Page:The Odyssey (Butler).djvu/215

From Wikisource
This page has been proofread, but needs to be validated.

( 181 )

BOOK XIV.

ULYSSES IN THE HUT WITH EUMÆUS.

Ulysses now left the haven, and took the rough track up through the wooded country and over the crests of the mountain till he reached the place where Minerva had said that he would find the swineherd, who was the most thrifty servant he had. He found him sitting in front of his hut, which was by the yards that he had built on a site which could be seen from far.[1] He had made them spacious and fair to see, with a free run for the pigs all round them; he had built them during his master's absence, of stones which he had gathered out of the ground, without saying anything to Penelope or Laertes, and he had fenced them on top with thorn bushes.
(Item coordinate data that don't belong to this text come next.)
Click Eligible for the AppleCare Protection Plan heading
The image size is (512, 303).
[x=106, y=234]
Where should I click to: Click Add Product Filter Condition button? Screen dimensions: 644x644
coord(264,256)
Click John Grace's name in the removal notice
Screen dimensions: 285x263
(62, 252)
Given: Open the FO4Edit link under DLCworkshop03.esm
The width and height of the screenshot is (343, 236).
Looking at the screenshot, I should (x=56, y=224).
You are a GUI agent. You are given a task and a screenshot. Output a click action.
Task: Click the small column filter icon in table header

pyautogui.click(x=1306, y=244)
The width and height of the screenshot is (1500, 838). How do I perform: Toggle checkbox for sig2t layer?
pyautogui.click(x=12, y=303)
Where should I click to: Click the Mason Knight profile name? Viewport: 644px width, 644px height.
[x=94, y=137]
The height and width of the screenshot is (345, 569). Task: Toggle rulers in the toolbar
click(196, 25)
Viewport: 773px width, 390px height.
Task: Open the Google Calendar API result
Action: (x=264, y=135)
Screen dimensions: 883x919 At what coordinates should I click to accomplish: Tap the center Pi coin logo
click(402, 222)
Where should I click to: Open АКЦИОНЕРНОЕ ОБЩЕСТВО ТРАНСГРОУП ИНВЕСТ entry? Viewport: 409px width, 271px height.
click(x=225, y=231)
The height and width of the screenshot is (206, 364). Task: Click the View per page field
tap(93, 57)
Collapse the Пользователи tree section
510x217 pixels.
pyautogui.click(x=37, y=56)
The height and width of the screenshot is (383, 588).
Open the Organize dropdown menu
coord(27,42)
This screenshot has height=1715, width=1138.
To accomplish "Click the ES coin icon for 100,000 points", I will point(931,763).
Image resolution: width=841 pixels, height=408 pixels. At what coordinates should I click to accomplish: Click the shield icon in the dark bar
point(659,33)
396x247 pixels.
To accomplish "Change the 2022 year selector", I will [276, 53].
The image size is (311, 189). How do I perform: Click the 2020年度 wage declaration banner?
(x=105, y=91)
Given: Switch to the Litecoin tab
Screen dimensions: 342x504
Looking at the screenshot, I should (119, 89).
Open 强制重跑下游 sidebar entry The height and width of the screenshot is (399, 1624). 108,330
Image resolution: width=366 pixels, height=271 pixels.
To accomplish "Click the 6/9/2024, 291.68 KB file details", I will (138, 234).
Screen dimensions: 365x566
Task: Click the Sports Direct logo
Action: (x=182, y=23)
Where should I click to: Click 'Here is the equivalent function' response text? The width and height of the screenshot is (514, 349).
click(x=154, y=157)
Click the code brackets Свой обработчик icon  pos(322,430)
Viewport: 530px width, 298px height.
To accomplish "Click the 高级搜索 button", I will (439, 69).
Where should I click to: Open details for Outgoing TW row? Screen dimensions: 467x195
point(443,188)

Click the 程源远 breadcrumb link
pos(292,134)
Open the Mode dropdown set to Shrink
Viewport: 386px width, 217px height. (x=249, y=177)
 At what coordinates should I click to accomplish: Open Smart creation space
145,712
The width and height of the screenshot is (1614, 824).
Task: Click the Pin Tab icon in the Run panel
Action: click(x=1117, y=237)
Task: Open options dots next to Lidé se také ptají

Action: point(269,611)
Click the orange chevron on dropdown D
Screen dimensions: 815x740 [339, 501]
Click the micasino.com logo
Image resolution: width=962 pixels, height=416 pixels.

Outside the yards he had run a strong fence of oaken posts, split, and set pretty close together, while inside he had built twelve styes near one another for the sows to lie in. There were fifty pigs wallowing in each stye, all of them breeding sows; but the boars slept outside and were much fewer in number, for the suitors kept on eating them, and the swineherd had to send them the best he had continually. There were three hundred and sixty boar pigs, and the herdsman's four hounds, which were as fierce as wolves, slept always with them. The swineherd was at that moment cutting out a[2] pair of sandals from


  1. The site I assign to Eumæus's hut, close to the Ruccazzù dei corvi, is about 2,000 feet above the sea, and commands an extensive view.
  2. Sandals such as Eumæus was making are still worn in the Abruzzi and elsewhere. An oblong piece of leather forms the sole: holes are cut at the four corners, and through these holes leathern straps are passed, which are bound round the foot and cross-gartered up the calf.